Но Инга увязалась за ним, и Архипов не стал спорить.

— Вы меня вряд ли помните, — возбужденно заговорил он, подбежав к Якушкину. Тот вздрогнул, однако Архипов сообразил, это не испуг и смущаться этим нечего, как не за что и извиняться, внезапно прервана мечтательность, рассеянность — вот и вся причина некоторого трепета, любой на месте Якушкина вздрогнул бы от такой неожиданности. — Я Архипов, — продолжал он, — тот самый, который рванул из лагеря. Сбежал, чтоб вам было понятнее…

— Он все прекрасно понимает! — крикнула Инга. — Так что ты не мнись, а сразу бери быка за рога, с места в карьер бери!

Мужчины, повернув головы, вопросительно посмотрели на нее.

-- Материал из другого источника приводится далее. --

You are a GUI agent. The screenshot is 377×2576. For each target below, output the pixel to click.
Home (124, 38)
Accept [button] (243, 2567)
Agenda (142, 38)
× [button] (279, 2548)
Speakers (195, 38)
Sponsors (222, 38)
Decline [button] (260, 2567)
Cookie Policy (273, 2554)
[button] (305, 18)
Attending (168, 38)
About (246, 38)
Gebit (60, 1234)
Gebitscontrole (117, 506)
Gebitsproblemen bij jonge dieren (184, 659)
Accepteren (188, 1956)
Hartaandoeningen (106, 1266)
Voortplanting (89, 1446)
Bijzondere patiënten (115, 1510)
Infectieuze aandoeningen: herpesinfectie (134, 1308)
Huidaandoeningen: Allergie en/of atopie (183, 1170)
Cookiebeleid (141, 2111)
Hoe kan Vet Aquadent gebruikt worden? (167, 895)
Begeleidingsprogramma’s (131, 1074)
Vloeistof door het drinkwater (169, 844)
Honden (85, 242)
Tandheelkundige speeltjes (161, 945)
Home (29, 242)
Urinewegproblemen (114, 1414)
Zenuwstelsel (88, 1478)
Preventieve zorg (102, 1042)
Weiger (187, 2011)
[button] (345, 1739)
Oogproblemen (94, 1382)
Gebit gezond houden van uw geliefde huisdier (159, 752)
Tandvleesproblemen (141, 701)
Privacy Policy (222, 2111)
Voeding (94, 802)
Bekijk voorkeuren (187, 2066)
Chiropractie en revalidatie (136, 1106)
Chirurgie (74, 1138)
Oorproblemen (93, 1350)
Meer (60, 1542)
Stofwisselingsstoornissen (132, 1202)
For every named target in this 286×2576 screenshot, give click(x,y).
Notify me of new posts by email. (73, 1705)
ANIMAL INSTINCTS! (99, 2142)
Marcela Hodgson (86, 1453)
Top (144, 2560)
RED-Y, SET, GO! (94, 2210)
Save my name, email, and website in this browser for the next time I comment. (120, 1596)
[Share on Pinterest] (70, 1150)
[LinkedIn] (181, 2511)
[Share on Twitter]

— Поп… и так далее… — бормотал Якушкин. — Мы встречались там с вами… Да, насчет попа… поп погиб… Ну, я видел вас… То есть я стоял в толпе, когда вы приходили осмотреться и побеседовать. Вы знаете Бурцева? Есть такой осужденный… Я понимаю, вы не могли всех запомнить, но, может быть, вы все-таки обратили внимание на Бурцева… Он скорбный и способен вызвать сочувствие. Вы же сочувствуете заключенным, я знаю, вы для того и приехали, чтобы помочь нам! Так вы вспомнили Бурцева? Выслушайте меня! Это очень важно и для меня, и для Бурцева… и для моей жены, — закончил Архипов, теперь уже лишь мельком взглянув на насупившуюся Ингу.

Он говорил как бреду. Этот бред, как и мрачное, все усугублявшееся, словно уплывавшее в кромешный мрак выражение лица Инги, говорили о непоправимой близости супругов к помешательству, но чем сильнее единило оно его с женой, тем крепче соблазняла Архипова странная, невесть как и для чего возникшая, в основе своей пустая мысль отделаться от нее и решительно заняться спасением Бурцева. Якушкин, оправившись от первого изумления и страха, развел руками: он не узнает Архипова, не помнит Бурцева, не понимает, чего от него хотят, он в недоумении.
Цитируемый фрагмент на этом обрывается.